C型肝炎-今やTVコマーシャル等で有名になったウイルスですね。
このC型肝炎が慢性肝炎のうちの半数以上を占めることがわかってきました。C型肝炎ウイルス(HCV)に対してはB型肝炎ウイルスと比較して免疫反応を起こしにくく、一旦感染を起こすとなかなか排除するのが困難なウイルスです。このウイルスが発見されたのが1989年、すなわち平成に入ってからのことです。このウイルスの発見により、長らくわかっていなかった、輸血をされた患者さんに高率に起こる「輸血後肝炎」の大多数の正体がこのウイルスであった、ということが判明したのです。
HCVに感染すると自然に排除されるのが約30%で、残りの約70%が慢性化してしまいます。慢性肝炎が進行すると約20-30年で肝硬変、また肝硬変になると年率7-8%(すなわち10年の経過で70-80%)で肝癌を発症するということがわかっています。
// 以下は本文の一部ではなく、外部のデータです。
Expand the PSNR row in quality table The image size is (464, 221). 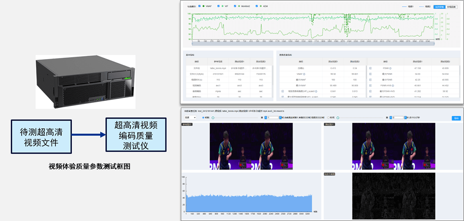point(370,68)
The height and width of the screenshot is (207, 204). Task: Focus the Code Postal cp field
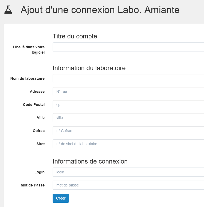tap(128, 105)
C型肝炎感染の危険因子としては過去の輸血歴、大きな手術歴や出産時の大出血(これらの場合本人が知らない間に輸血や止血のための血液製剤が使われているケースがあります)、刺青、過去の違法薬物使用や過去の鍼治療歴などが挙げられます。前項で述べたような肝硬変、肝癌へは多くは症状のないまま進行します。また、最近ではC型肝炎はまだ進行していないうちに治療をすれば、副作用も少なく、ウイルスはかなり高率に排除できる時代になってきています。特にこのような危険因子に思い当たる方は一生に一回でいいのでHCV抗体の検査を受けていただくことをお勧めします。